You will find the answers to your questions in previous posts here, but I'll refresh your memory. Just a few reasons to expect MSFT's downfall to continue include:

1. Momentum. A lot of MSFT investors are momentum investors who bought the stock not because of what the company sells, but precisely because the stock had been grinding upward so predictably. Now the momentum investors are selling because the stock has no upward momentum, and hasn't had any for months.

2. Mutual Funds. Microsoft has a huge institutional interest. Just a year ago, nearly every major mutual fund held piles of MSFT. Now the mutual funds have already begun selling MSFT like a hot potato.

3. Index investment. If you think that we're at the bottom of the economic cycle, or that the "New Economy" has overcome the economic cycle, than you can ignore this item. But for those of us who can see that the stock market has enjoyed an unprecedented rise over the past decade or so, and realize that exaggerated rises are ALWAYS followed by exaggerated declines, it is important that MSFT is now in both the Dow Jones and Nasdaq indices. Index investment has become hugely popular recently, and when people start selling these index funds, MSFT will be sold.

4. Fundamentals. For the first time since in memory, MSFT Operating Revenues were down last quarter. They did show a bottom line profit, and they can continue to do so for years because of their accounting leeway. For example, they can start declaring billions in depreciation on their software assets like IBM does (see "Cooking the Books" at pbs.org.

5. Product pipeline. Microsoft simply has no innovative product plans that are of any interest to consumers. All of their announced products are designed solely to protect their Ops and Apps monopolies. Nobody's buying Windows 2000 except for new system purchases. Microsoft's billions of dollars in "investments" to coerce customers to use Windows CE has been a failure. Every new product they've announced has already been done earlier and better by somebody else, without the Microsoft stigma and legal baggage.

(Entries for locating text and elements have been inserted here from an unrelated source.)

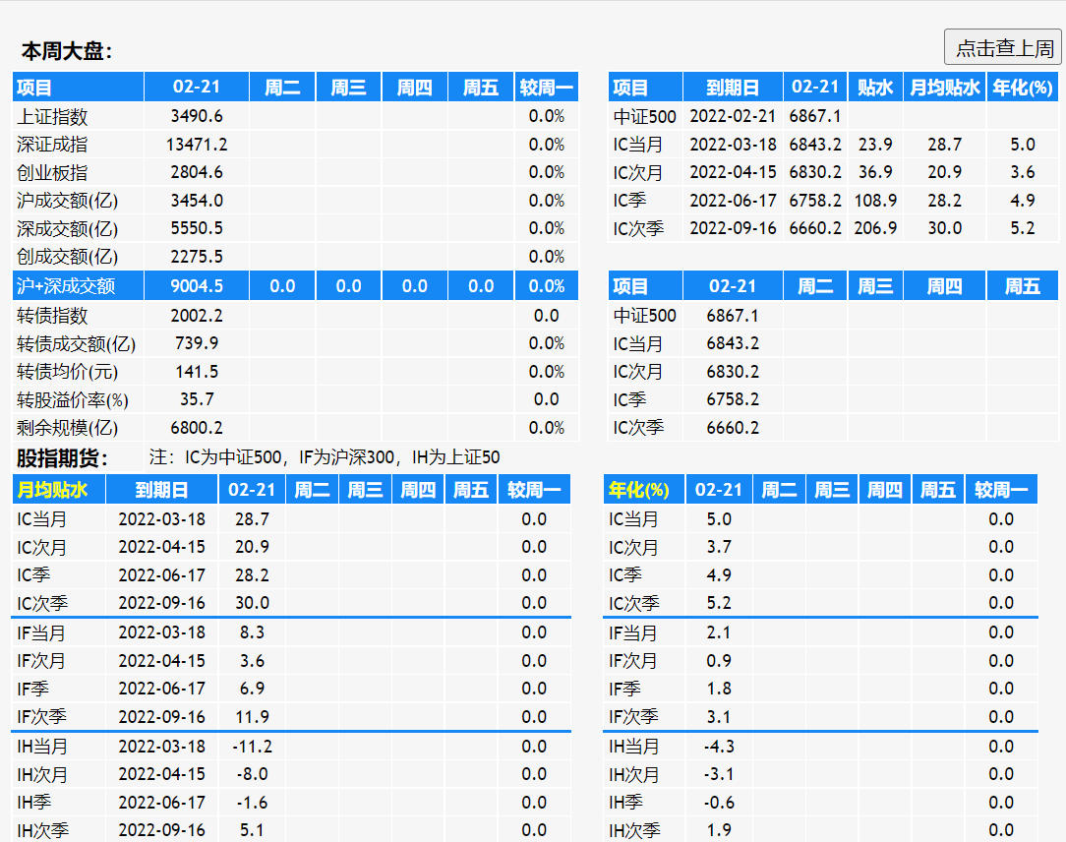The image size is (1066, 842).
Task: Select the 贴水 column header
Action: tap(874, 88)
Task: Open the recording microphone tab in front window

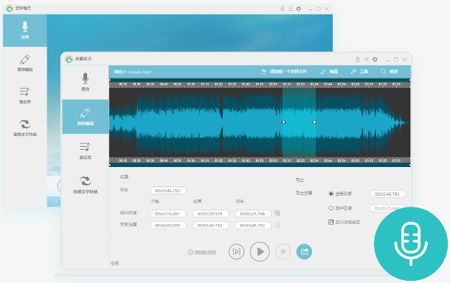Action: pyautogui.click(x=86, y=82)
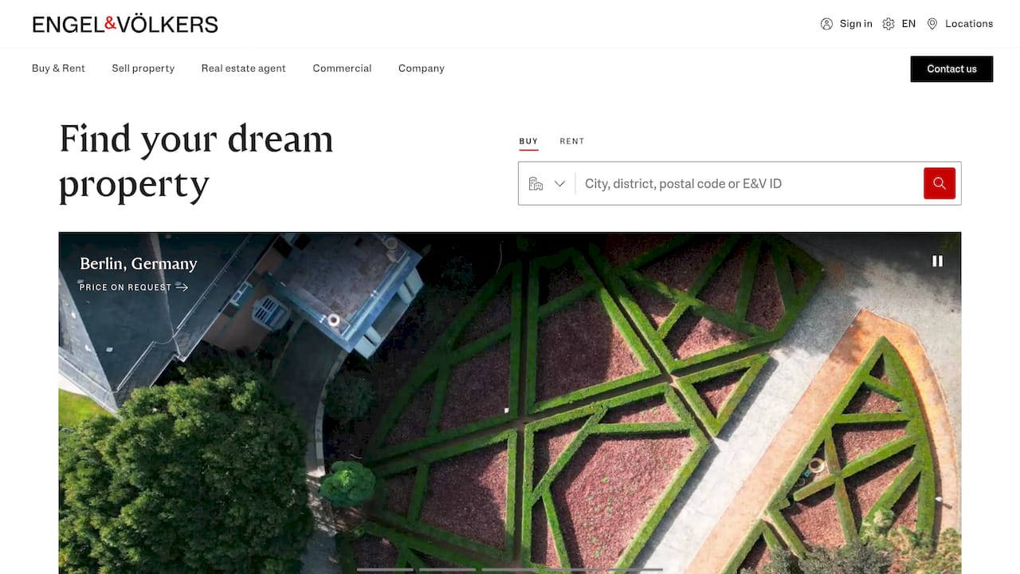Image resolution: width=1020 pixels, height=574 pixels.
Task: Click the Sign in user icon
Action: coord(826,24)
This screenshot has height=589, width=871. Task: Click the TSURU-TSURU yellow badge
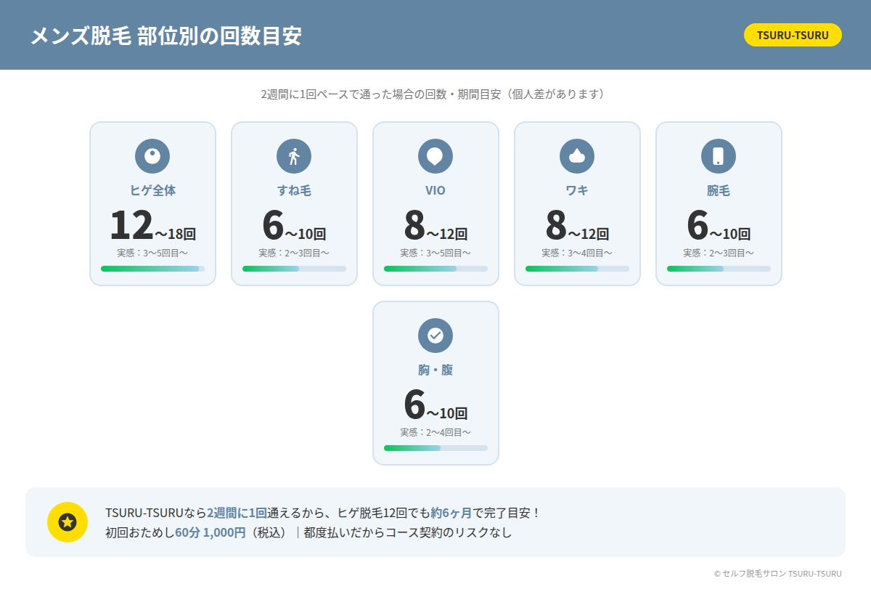793,35
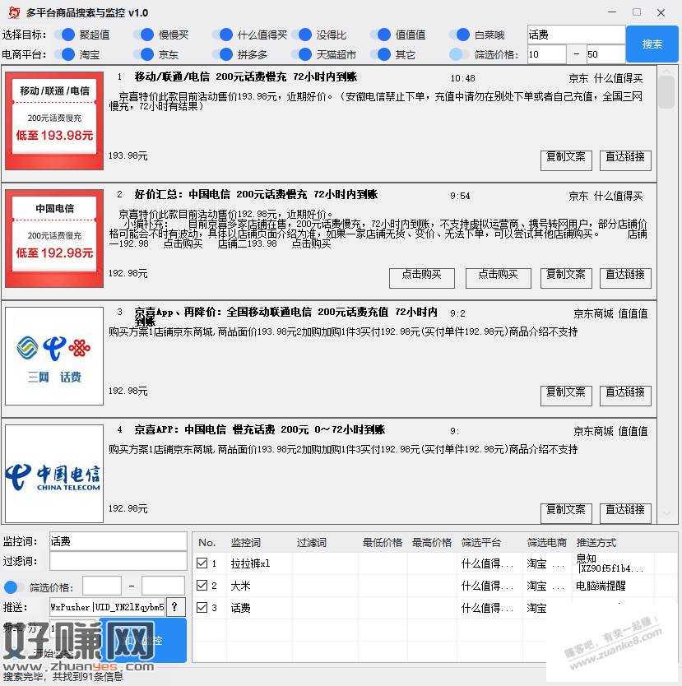Toggle the 聚超值 target switch
This screenshot has height=686, width=682.
[x=64, y=35]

6. Restructuring. Microsoft is going to be split up, and the reason they are fighting so desperately to prevent this is because AppsCo and OpsCo are worth less apart than together. Together, they have succeeded because people need both their monopoly OS and their monopoly apps, and you really can't buy one without the other. Sure you can buy a copy for Mac OS, but it has been used by Microsoft as a tool to keep Apple under their thumb. This simply won't work when the companies are separate.

These are just a few of many reasons. They are starkly obvious to those of us outside of the Microsoft campus, who haven't drunk the Kool Aid.

And no, I'm not paid to post this, nor have I a short interest. Like Charles Tutt, I'm just here to enjoy the show.